* PROBLEM TO WORK ON: For this exercise, transcribe all the entries exactly as given and omit the images.

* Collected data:
..........

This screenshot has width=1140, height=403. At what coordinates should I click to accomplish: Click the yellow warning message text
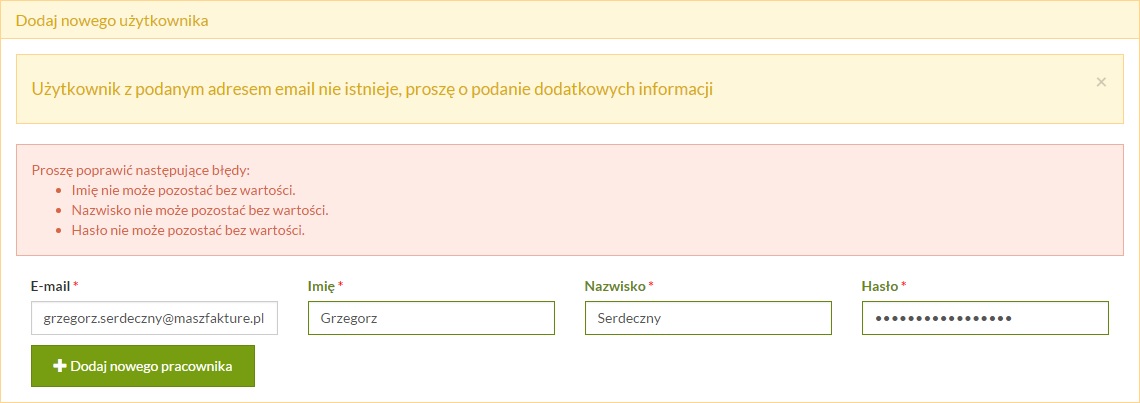coord(372,89)
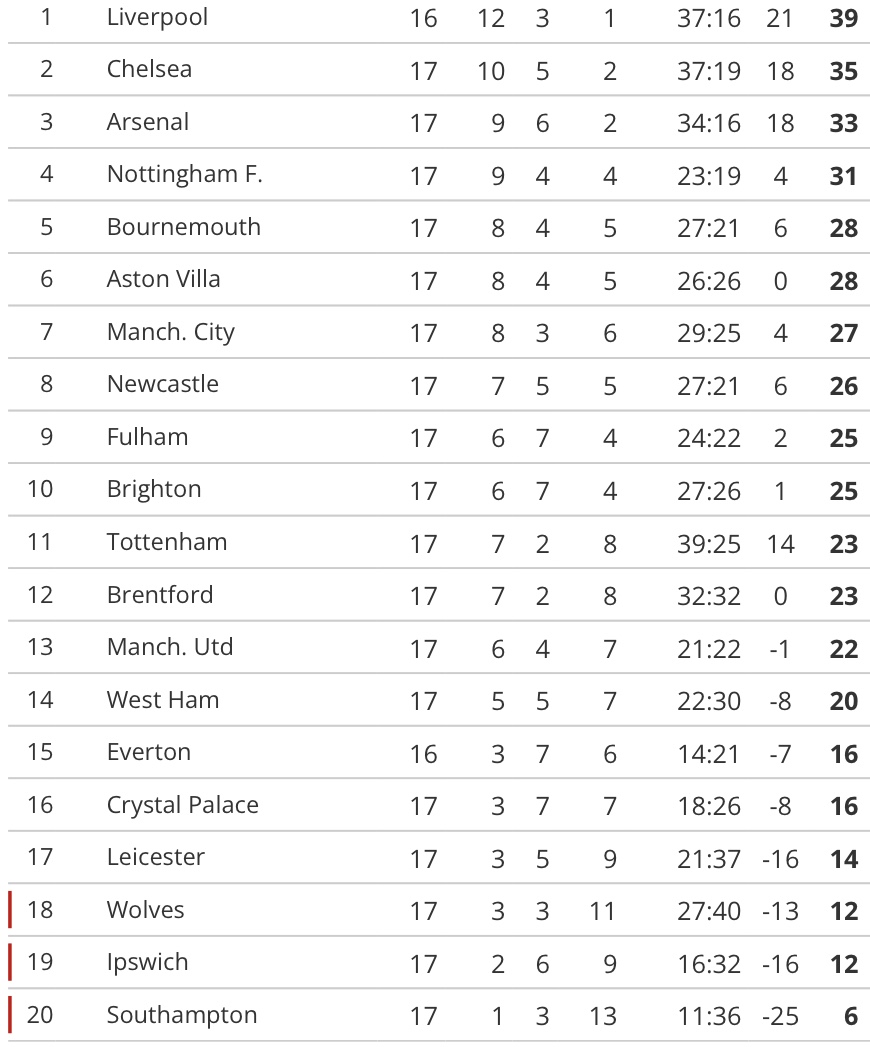Image resolution: width=870 pixels, height=1047 pixels.
Task: Select the Aston Villa row name
Action: pos(163,279)
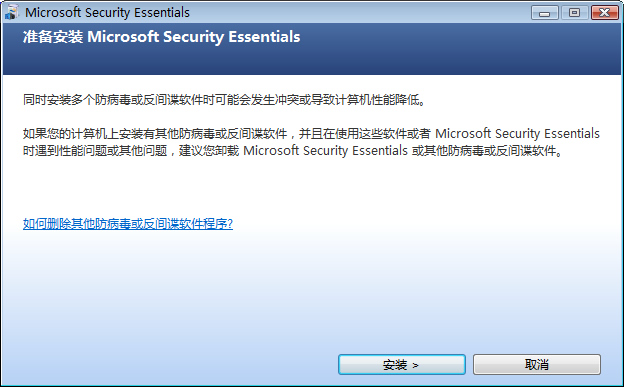The width and height of the screenshot is (624, 387).
Task: Click "Microsoft Security Essentials" at end of second paragraph's first line
Action: pos(517,133)
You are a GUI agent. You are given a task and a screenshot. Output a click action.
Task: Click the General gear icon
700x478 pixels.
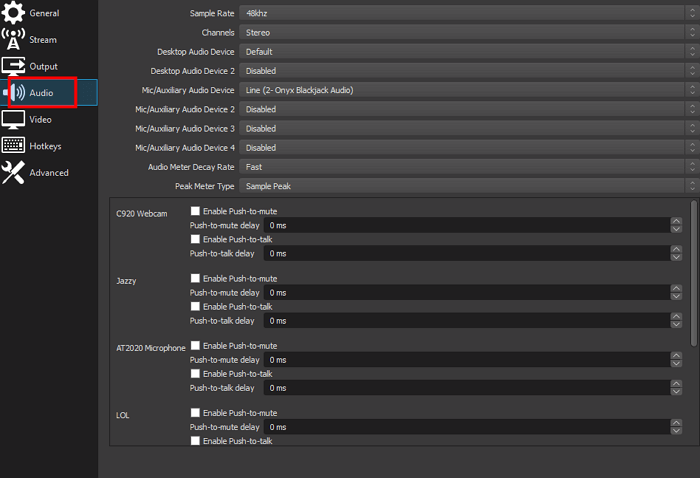[14, 14]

..........

* ANSWER SPACE:
This screenshot has width=1140, height=403. At what coordinates should I click to accomplish: Click the yellow warning message text
coord(372,89)
Image resolution: width=870 pixels, height=1047 pixels.
Task: Select the Aston Villa row name
Action: pos(163,279)
The width and height of the screenshot is (624, 387).
Task: Click "Microsoft Security Essentials" at end of second paragraph's first line
Action: pos(517,133)
You are a GUI agent. You are given a task and a screenshot. Output a click action.
Task: Click the General gear icon
700x478 pixels.
[14, 14]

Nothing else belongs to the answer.